Two days later, Kelly was fatigued and finished 31st as the lone U.S. competitor in the finals of the first of four 2012 Modern Pentathlon World Cup events, which pave the road to London for those who will compete in the Summer Olympic Games. A rough morning of fencing, the first event, knocked her out of contention.
"Really, I was just trying to make the final and definitely wasn't prepared mentally for the final, but I think that was OK," Kelly said, "except that I didn't reset to be like, 'You're here, that's it, time to be satisfied with whatever comes my way.' I'm a competitor, so it's tough not to be competitive. But I'm back. We're obviously moving in the right direction."

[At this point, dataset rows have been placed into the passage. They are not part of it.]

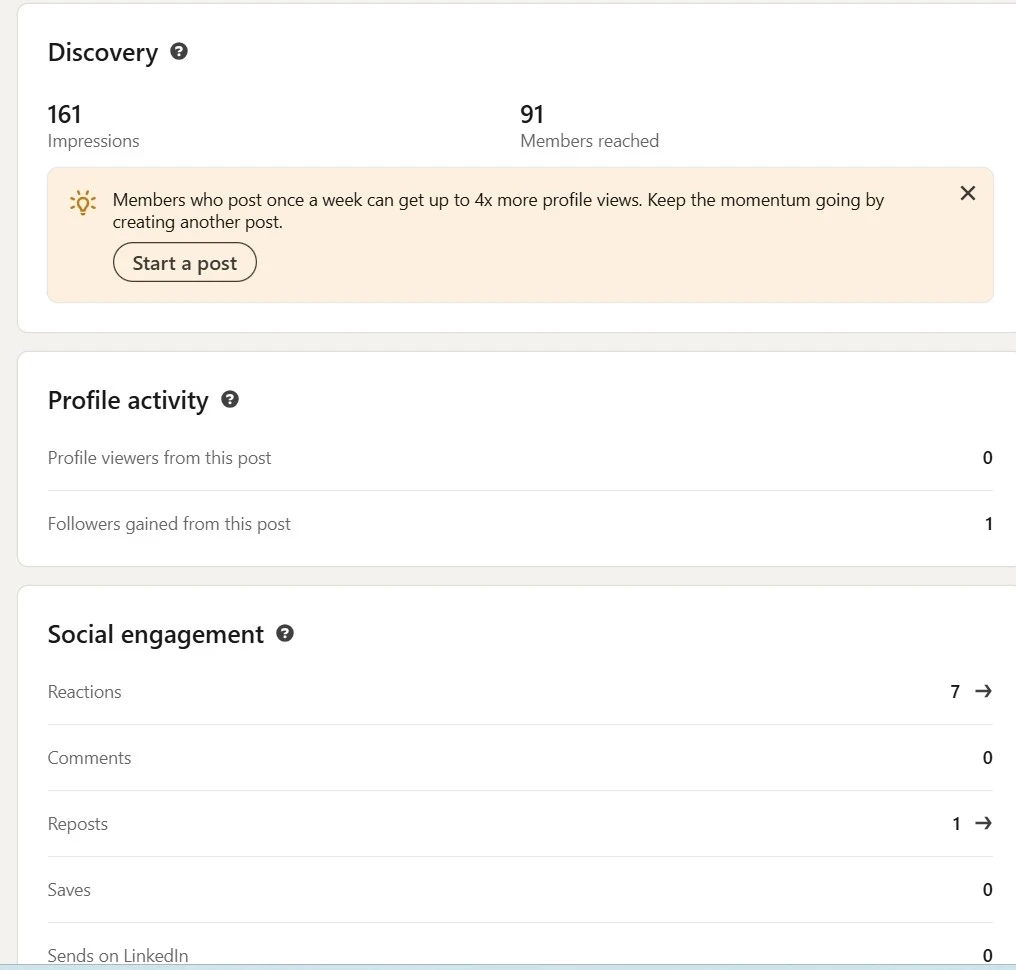The width and height of the screenshot is (1016, 970).
Task: Dismiss the weekly posting tip banner
Action: tap(967, 193)
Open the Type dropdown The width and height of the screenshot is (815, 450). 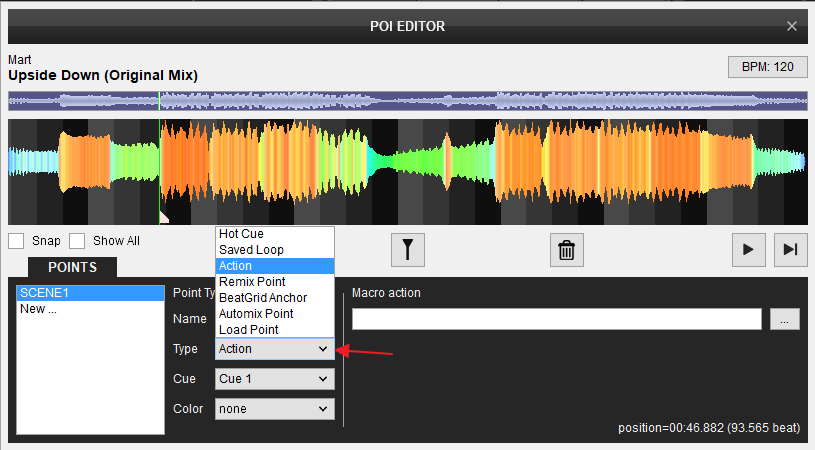click(x=274, y=349)
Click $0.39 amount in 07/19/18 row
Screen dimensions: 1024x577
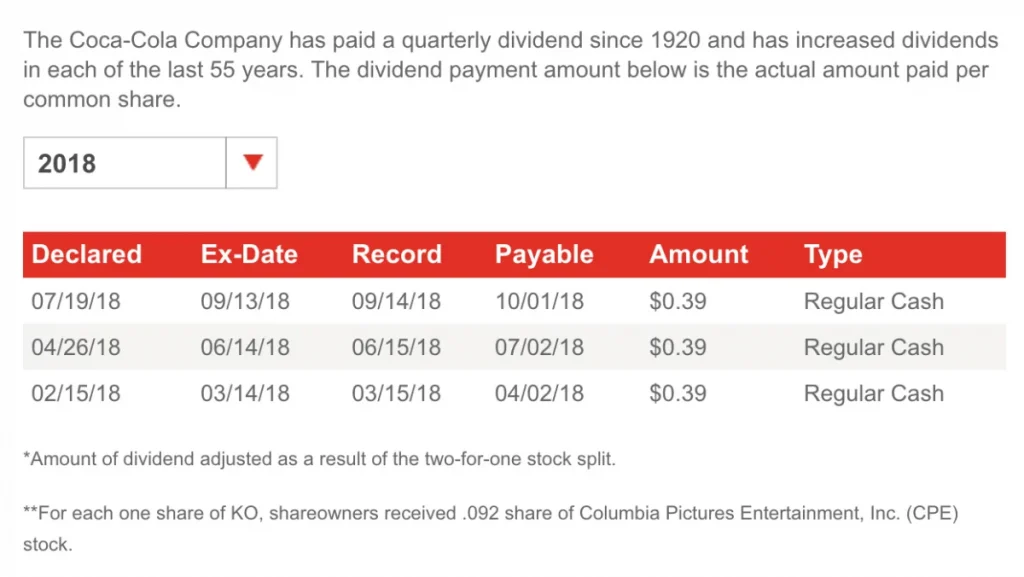tap(678, 301)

"I know her expectations were great after the semifinal, but she's not ready yet," Peciak said. "But she will be."
This was Kelly's first qualification for a Modern Pentathlon World Cup final since 2008. Despite a low energy level on Saturday, she managed to swim and run faster than in the qualification round on Thursday.

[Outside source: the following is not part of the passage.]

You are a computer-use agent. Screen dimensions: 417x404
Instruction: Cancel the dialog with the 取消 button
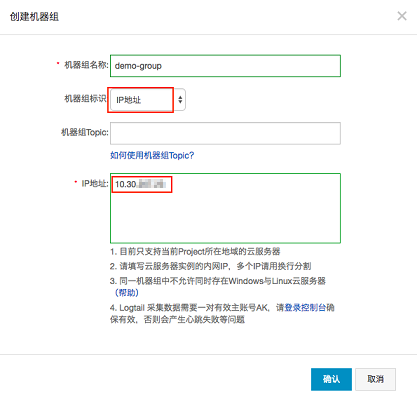(x=375, y=379)
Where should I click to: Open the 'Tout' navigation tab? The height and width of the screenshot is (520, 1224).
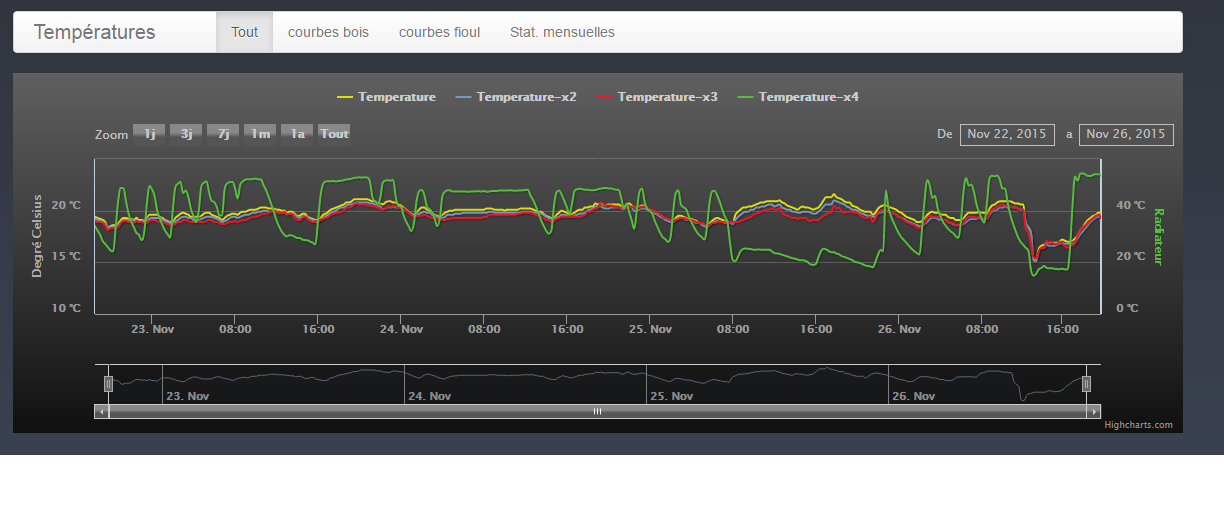244,32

"Hopefully we will build on this and move forward," Kelly said. "I can only be happy."
She also is appreciative of the Army's support, along with that of her family. Her grandparents came from Florida and her mother, sister, aunt, uncle and a slew of nephews and nieces made the trip from upstate New York to watch Kelly compete in North Carolina.
"If the Army didn't decide that they were going to keep me in WCAP and allow me to come back to training after I gave birth to my baby, I wouldn't be here right now, so I'm really fortunate," Kelly said. "In any Olympic sport, its tough to find people to really support you, and the Army has really supported. Not just financially, but the Army has really stuck behind me when they didn't have to. I'm sure that they thought it through and they gave me a chance, and I'm glad that they did."

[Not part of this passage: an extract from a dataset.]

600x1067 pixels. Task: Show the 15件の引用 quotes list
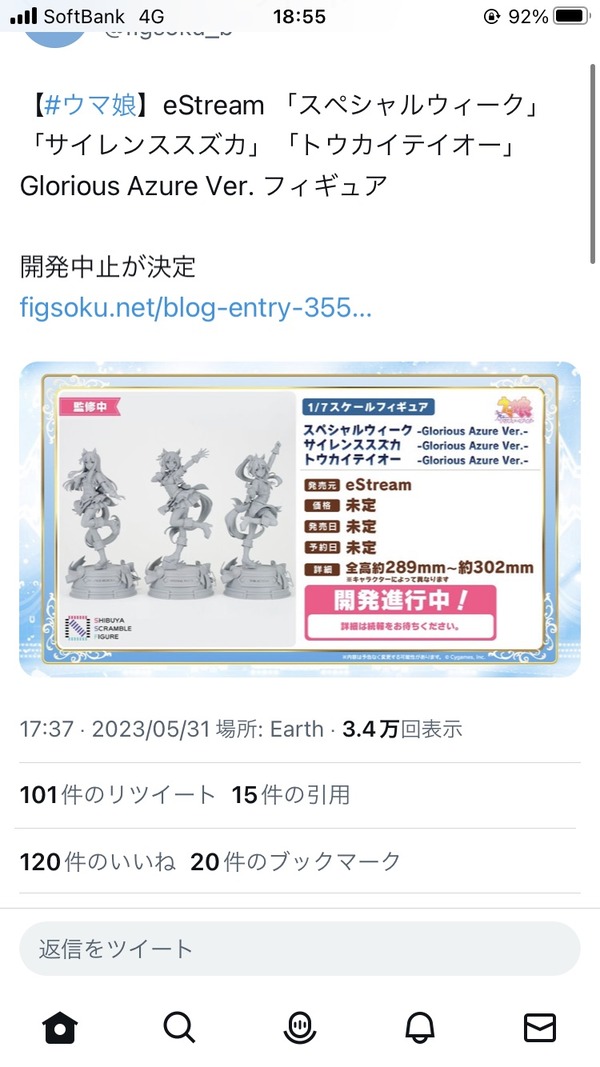pyautogui.click(x=290, y=795)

With her performance, Kelly secured a trip to Brazil for World Cup stop No. 2 this weekend in Rio de Janeiro. The third and fourth events in the series are scheduled for April 12-15 in Szazhalombatta, Hungary, and April 19-22 in Rostov, Russia.
Having sustained the strains of deployment followed by the emotional swings of pregnancy, Kelly could have crumbled.
"Or be really, really strong," she said. "Those things definitely are big stressors, you know? But I think that's what gave me the perspective of: 'Hey, while this is an amazing thing to do, it's not my whole life.' I was deployed. I did what I needed to do for the United States Army, and then I've come back and I have a baby. I have a little girl."
"While this is amazing and it's what I want to do and I want to do well, you put it in perspective a little bit better, and I think that's what allowed me to be really strong today."
Going forward, Kelly thinks being a new mom will be beneficial, at least from a psychological standpoint, during her quest to make Team USA for the 2012 Olympics.
"I qualified last quad; I didn't get to go -- so be it," Kelly said of earning an Olympic berth for the Beijing Games and being left behind as Team USA's alternate. "But I know that I can do that, so now it's just like if I make it, I make it. It's gravy. It's icing. It's all of those things."
"When you're trying to make the Olympics, it's such a big goal, it's so important, it's just so big. And when you realize it's not so big, you know?" Kelly said of her newfound perspective that came with motherhood. "People say: 'You are crazy; you're bringing her to competitions?' Yes, I'm bringing her to competitions. First of all, she's only 4 months old. And second of all, that's what I want to do. I want her to be there."
But breast-feeding between events?
"That requires energy, which at some point I'm going to have," Kelly said. "So then I'll have even more of an edge when I'm not doing that. Think about that? It's a little crazy, definitely unorthodox, but it's working."
"If I can balance all this and we can put this together and we continue to put this together, then there's nothing that can stop me. I feel really confident because I was right in the mix with everything and I haven't been training that long. As we move closer to the Olympics, it's only going to get better."